Coaching the Immune System to Succeed
That is correct! Science is confirming that beta glucans from yeast have a profound ability to improve the immune system. Beta glucans are polysaccharides that serve as structural components of cell walls. They occur in plants (like fiber-rich grains), algae and bacteria. Grain-derived beta glucans have beneficial effects in cholesterol and blood sugar markers of health; however, research has found that the effects of yeast-derived beta glucans on the immune system are special. Dubbed as ‘immune system trainers’, yeast-derived beta glucans have shown an ability to prime the immune system and increase its vigilance against invading pathogens. The key seems to be in the structural differences between yeast-derived beta glucans and those derived from other sources. Yeast beta glucans have what is structurally termed a 1,3 backbone with 1,6 side chain linkages. This structural arrangement with long side chains (termed as 1,3/1,6 beta glucans) make yeast beta glucans insoluble and allow them to confer unique immune benefits that other beta glucans do not possess.
While the initial research showing that yeast beta glucans have immune modulating effects dates to the 1940s, more recent science has yielded interesting information about how these compounds work in the body. The immune response in humans can be broken down into two basic aspects: the innate response and the adaptive response. The innate immune response is the initial response to pathogens and is comprised mainly of immune cells that envelop and kill the pathogen, including neutrophils, macrophages, and monocytes. The innate immune response in non-specific and is carried out as a first line of defense. After pathogens are processed through this stage, antigens from the pathogen are presented to T-cells and B-cells of the immune system for the development of a more specific adaptive immune response. The role of yeast beta glucans seems to be enhancing the robust nature of the first line of defense, the innate immune response, by priming and training the immune system to defend itself effectively and efficiently.
Firing Up the Immune System through Gut Health
It is widely accepted that more than 70% of the immune system is localized in the digestive tract, which is why gut health is so critical to immune health. Yeast beta glucans go to work in intestinal immune organs shortly after being consumed. Monocytes, macrophages, and dendritic cells of the immune system that are present in Peyer’s patches of the intestines phagocytose (or engulf) and process the insoluble 1,3/1,6 beta glucans. Over the next several days, these cells containing the processed, fragmented soluble particles are shuttled to the different immune organs of the body, including the spleen. The fragments are released and are then able to interact with cell receptors on various immune cells that modulate the innate immune response. Researchers generally believe that this fragmentation into biologically active beta glucan particles occurs over the first 3 to 5 days after ingestion. Immune cells slowly release these particles from days 5-10 with a decrease in release after 14 to 21 days.

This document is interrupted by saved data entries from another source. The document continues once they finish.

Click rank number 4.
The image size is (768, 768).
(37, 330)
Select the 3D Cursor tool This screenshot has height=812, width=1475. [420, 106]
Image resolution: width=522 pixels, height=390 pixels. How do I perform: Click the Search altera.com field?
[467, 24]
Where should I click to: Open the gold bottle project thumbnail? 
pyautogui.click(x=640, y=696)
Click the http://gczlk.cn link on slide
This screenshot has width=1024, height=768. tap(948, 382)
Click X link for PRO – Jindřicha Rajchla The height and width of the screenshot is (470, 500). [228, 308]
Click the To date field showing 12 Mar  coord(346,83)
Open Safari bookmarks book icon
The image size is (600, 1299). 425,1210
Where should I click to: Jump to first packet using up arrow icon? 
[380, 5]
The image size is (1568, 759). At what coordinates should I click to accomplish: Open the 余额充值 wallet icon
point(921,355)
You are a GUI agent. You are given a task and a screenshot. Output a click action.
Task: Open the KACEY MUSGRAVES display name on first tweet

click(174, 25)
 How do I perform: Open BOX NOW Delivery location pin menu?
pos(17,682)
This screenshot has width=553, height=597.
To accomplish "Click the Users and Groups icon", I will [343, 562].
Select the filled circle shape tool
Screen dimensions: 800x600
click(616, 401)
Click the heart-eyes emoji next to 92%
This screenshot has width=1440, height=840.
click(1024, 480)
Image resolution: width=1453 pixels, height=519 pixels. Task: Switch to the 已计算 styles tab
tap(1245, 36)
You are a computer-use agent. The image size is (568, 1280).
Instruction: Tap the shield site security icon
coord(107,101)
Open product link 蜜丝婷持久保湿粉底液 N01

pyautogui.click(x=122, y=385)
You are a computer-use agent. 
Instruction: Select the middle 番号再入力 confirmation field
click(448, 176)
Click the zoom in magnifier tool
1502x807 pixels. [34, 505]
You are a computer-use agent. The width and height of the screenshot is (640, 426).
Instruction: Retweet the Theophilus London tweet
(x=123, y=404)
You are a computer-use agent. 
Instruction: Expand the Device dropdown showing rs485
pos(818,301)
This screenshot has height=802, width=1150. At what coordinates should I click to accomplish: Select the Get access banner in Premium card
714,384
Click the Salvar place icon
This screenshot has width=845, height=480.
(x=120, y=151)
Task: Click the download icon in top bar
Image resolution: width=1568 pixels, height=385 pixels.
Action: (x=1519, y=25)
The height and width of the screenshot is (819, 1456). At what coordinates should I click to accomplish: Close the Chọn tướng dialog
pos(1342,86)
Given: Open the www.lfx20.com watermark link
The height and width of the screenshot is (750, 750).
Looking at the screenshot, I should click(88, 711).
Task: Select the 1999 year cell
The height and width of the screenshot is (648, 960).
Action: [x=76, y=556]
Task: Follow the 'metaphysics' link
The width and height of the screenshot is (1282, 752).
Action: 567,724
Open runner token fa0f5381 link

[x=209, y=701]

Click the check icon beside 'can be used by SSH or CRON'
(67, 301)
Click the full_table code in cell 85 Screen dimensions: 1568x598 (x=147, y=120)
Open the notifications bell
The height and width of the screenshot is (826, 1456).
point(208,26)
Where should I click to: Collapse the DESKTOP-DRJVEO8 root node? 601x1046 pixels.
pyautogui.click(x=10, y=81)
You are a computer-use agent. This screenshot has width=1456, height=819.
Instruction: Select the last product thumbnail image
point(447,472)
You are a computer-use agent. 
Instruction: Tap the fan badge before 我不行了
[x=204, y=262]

Beta glucan particles then bind to receptors on neutrophils, monocytes, granulocytes, and NK cells of the immune system where they lead to a cascade of signaling events that serve to ultimately increase the efficiency and robustness of the innate immune response. Research has found that beta glucan-primed immune cells have an increased phagocytic capacity (to engulf pathogens), enhanced chemotaxis (improved ability to travel to a site of infection or attack) and improved oxidative burst (where free radicals are used by immune cells to damage pathogenic cells), an effect that strengthens the immune system.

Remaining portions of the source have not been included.